Mayo classification of olecranon fractures revisited - Assessment of intra- and interobserver reliability based on CT scans.

Andreas Harbrecht, Michael Hackl, Nadine Ott, Stephan Uschok, Kilian Wegmann, Lars P Müller, Tim Leschinger
Author Information
  1. Andreas Harbrecht: University of Cologne, Faculty of Medicine and University Hospital, Center for Orthopedic and Trauma Surgery, Kerpener Str. 62, 50937, Cologne, Germany.
  2. Michael Hackl: University of Cologne, Faculty of Medicine and University Hospital, Center for Orthopedic and Trauma Surgery, Kerpener Str. 62, 50937, Cologne, Germany.

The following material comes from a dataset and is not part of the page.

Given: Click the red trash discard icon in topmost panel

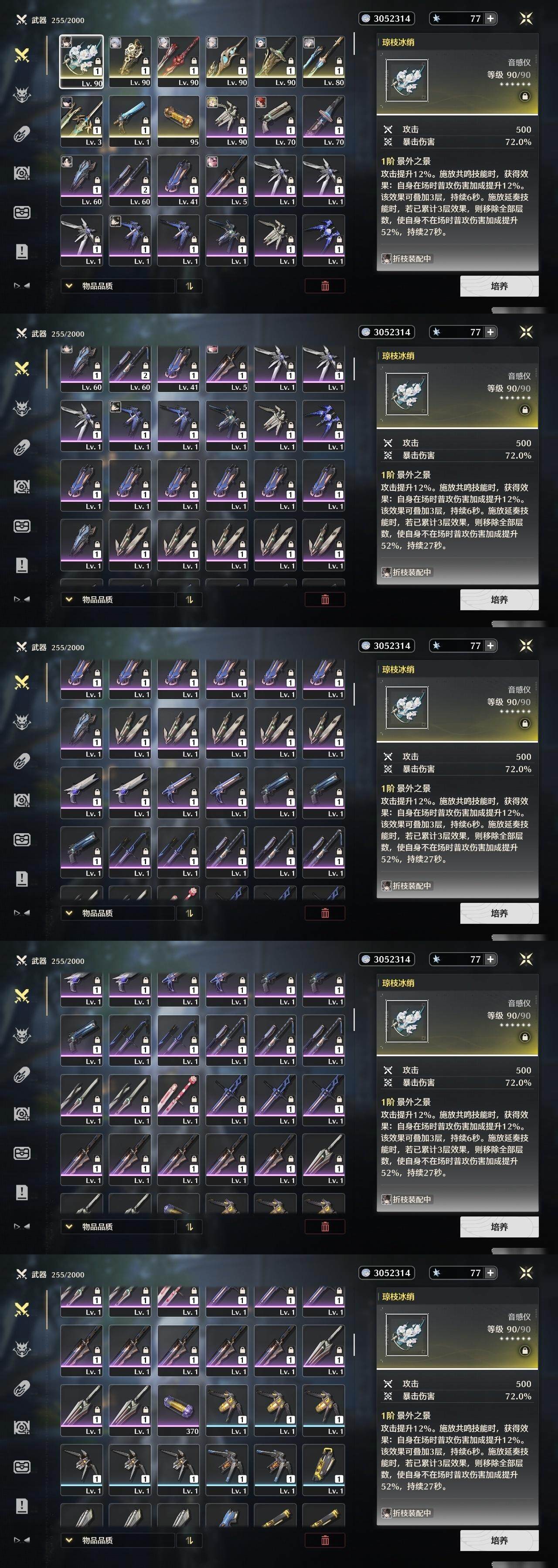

  3. Nadine Ott: University of Cologne, Faculty of Medicine and University Hospital, Center for Orthopedic and Trauma Surgery, Kerpener Str. 62, 50937, Cologne, Germany.
  4. Stephan Uschok: University of Cologne, Faculty of Medicine and University Hospital, Center for Orthopedic and Trauma Surgery, Kerpener Str. 62, 50937, Cologne, Germany.

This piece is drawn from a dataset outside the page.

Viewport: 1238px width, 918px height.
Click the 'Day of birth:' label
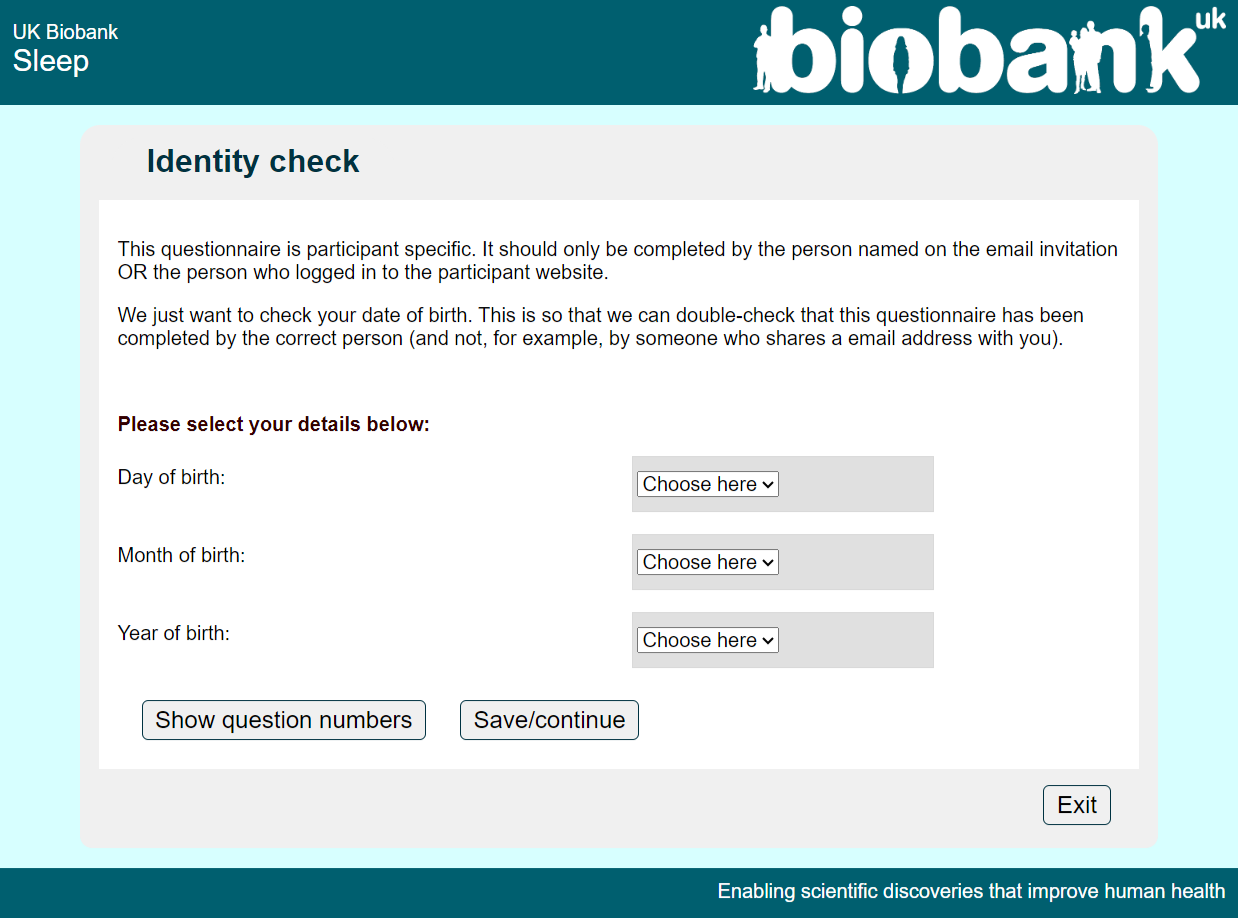[x=171, y=477]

  5. Kilian Wegmann: University of Cologne, Faculty of Medicine and University Hospital, Center for Orthopedic and Trauma Surgery, Kerpener Str. 62, 50937, Cologne, Germany.

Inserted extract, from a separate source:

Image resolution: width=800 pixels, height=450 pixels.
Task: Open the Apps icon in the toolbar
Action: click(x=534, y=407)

  6. Lars P Müller: University of Cologne, Faculty of Medicine and University Hospital, Center for Orthopedic and Trauma Surgery, Kerpener Str. 62, 50937, Cologne, Germany.
  7. Tim Leschinger: University of Cologne, Faculty of Medicine and University Hospital, Center for Orthopedic and Trauma Surgery, Kerpener Str. 62, 50937, Cologne, Germany.

Abstract

Purpose: Olecranon fractures are classified using the commonly accepted Mayo classification. Its reliability has been analyzed by means of radiographs. A CT scan is often obtained due to joint involvement. Purpose of this study was to evaluate the intra- and interobserver reliability of the Mayo classification based on CT examination.
Methods: Radiographic and CT images of 20 olecranon fractures were classified by four surgeons at two time points 30 days apart. Intra- and interobserver reliability were assessed using coefficients.
Results: Mean intraobserver reliability between X-rays was substantial and between CTs almost perfect (0.76 and 0.82, respectively). Mean interobserver reliability was fair for X-rays and moderate for CTs (0.32 and 0.44, respectively).
Conclusion: Despite the more detailed imaging compared with radiography only moderate interobserver reliability was found for the classification of olecranon fractures based on CT imaging. This might lead to inconsistent fracture classification in both scientific and clinical setting.